L'eurodeputato dopo l'atto intimidatorio a un medico anti eolico torna sullo scempio delle pale

L’utilizzo di energie rinnovabili è sacrosanto ma a patto che non ci sia speculazione. Purtroppo in moltissime aree del Sud Italia, si sta assistendo a una proliferazione incontrollata di impianti eolici che deturpano il territorio, rendendo la vita impossibile alle popolazioni locali, e rispondendo solo alla logica dell’interesse economico delle multinazionali interessate dai progetti” questo il commento dell’eurodeputato e portavoce M5S, Piernicola Pedicini, sulle condizioni di molti parchi eolici del Sud Italia. 

“In questi giorni – prosegue l’eurodeputato – abbiamo saputo di atti presumibilmente intimidatori ai danni di un medico del potentino, in Basilicata, che da tempo segnala le sue perplessità sulla regolarità degli impianti eolici in costruzione nell’area archeologica e a ridosso della Fontana del Barone, a San Chirico Nuovo. Tutto ciò è inaccettabile”. Sui parchi eolici in Basilicata, Pedicini aveva già scritto alla Commissione europea, cui erano stati segnalati i rischi della contaminazione della falda acquifera, della presenza di elettrodotti – dannosi per la salute umana – e l’estrema vicinanza alle abitazioni proprio degli impianti sorti a Potenza.

Oggi l’eurodeputato segnala all’organismo europeo un’altra vicenda, quella delle pale installate nei comuni di Morcone, Pontelandolfo e San Lupo. Impianti autorizzati dalla Regione Campania in un’area appartenente al Parco regionale del Matese (in procinto di diventare parco nazionale) e al Sic (sito di interesse comunitario) “Pendici Meridionali del Monte Mutria”. La Regione ha potuto approvare quei progetti grazie ai ritardi che opera nel licenziare le misure di conservazione delle aree Sic. “Se queste misure fossero state approvate per tempo – commenta Pedicini – avrebbero potuto arginare la speculazione sugli impianti eolici.

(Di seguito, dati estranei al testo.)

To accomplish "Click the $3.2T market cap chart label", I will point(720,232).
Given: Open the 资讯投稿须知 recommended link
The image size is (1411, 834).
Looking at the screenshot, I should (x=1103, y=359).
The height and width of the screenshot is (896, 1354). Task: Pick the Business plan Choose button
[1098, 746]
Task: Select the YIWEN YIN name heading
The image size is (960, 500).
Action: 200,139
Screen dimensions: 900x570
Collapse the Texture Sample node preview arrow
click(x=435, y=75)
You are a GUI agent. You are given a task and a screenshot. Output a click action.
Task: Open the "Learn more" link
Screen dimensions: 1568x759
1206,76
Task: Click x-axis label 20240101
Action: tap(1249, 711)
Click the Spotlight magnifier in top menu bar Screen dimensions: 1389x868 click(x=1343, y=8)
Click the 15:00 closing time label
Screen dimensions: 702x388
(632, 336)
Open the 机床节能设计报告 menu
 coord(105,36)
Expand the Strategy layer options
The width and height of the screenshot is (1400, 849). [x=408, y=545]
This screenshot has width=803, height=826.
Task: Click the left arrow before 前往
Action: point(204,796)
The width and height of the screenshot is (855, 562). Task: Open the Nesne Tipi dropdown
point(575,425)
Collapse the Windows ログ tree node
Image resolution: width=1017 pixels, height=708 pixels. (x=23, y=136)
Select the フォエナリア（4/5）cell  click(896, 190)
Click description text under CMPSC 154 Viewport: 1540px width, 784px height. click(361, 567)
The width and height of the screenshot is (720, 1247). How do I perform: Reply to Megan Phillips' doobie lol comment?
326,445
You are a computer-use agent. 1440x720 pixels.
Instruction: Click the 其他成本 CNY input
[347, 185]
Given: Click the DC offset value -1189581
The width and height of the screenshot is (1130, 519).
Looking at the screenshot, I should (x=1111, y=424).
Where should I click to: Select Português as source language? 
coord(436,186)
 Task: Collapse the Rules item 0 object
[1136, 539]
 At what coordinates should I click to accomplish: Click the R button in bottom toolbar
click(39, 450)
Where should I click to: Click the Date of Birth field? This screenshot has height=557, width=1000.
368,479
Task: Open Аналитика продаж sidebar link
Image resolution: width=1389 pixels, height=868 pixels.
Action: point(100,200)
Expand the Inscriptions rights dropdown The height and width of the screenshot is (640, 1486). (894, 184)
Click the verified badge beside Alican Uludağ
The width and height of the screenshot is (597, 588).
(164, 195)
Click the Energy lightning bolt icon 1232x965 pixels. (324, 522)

Oggi invece, a causa dei ritardi di un governo regionale irresponsabile, gli amministratori e le comunità locali non possono opporsi giuridicamente al progressivo deturpamento dei territori a causa di progetti che – quando presentati – erano legittimati da un vuoto normativo”. L’eurodeputato ha chiesto alla Commissione europea quali sono gli strumenti di controllo in suo possesso per valutare la corretta applicazione delle linee guida sui “Wind Plants” nelle aree SIC, da parte degli enti nazionali preposti che esaminano le “valutazioni di incidenza” dei diversi progetti.